DESCRIPTION OF THE TASK: An exact transcript is needed of the material below, beginning at the line that contains "Given: Open Reebok.co.uk" and continuing through its last line; nothing else should appear.

STORED DATA:
----------
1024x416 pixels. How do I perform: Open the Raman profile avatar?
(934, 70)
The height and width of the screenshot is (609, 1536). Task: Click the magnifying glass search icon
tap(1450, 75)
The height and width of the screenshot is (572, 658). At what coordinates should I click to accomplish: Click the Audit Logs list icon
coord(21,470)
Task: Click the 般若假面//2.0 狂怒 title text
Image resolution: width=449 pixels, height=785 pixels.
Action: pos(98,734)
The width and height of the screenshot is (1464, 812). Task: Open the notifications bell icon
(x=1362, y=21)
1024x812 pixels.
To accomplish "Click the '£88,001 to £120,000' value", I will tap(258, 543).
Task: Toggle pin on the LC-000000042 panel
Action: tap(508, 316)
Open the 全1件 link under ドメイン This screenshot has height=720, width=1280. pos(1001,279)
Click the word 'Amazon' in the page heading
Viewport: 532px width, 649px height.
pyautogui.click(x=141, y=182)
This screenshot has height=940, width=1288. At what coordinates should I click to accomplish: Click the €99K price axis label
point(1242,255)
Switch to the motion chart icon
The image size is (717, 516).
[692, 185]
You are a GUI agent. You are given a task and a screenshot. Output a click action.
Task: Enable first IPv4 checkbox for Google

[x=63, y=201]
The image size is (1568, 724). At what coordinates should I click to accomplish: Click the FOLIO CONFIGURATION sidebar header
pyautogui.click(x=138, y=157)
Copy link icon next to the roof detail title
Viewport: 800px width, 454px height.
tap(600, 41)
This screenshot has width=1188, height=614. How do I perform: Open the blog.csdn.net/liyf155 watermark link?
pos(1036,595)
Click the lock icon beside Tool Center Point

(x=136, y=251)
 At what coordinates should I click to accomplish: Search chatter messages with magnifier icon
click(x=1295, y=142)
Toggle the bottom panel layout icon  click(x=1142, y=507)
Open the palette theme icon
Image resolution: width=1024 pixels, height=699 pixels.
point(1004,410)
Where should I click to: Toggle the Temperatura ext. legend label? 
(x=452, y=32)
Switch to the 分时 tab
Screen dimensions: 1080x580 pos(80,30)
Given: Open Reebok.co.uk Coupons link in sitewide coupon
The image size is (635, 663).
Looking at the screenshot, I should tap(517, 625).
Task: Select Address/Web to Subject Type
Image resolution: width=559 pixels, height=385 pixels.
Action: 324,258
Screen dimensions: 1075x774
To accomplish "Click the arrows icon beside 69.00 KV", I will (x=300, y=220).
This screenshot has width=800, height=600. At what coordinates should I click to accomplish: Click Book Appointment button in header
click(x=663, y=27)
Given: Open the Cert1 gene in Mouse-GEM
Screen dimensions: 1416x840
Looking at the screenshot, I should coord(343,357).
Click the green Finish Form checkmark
----------
SOLUTION FOR THIS EXERCISE:
Given: Open Reebok.co.uk Coupons link in sitewide coupon
The image size is (635, 663).
Looking at the screenshot, I should tap(517, 625).
Task: Select Address/Web to Subject Type
Image resolution: width=559 pixels, height=385 pixels.
Action: 324,258
Screen dimensions: 1075x774
To accomplish "Click the arrows icon beside 69.00 KV", I will (x=300, y=220).
This screenshot has width=800, height=600. At what coordinates should I click to accomplish: Click Book Appointment button in header
click(x=663, y=27)
Given: Open the Cert1 gene in Mouse-GEM
Screen dimensions: 1416x840
Looking at the screenshot, I should coord(343,357).
Click the green Finish Form checkmark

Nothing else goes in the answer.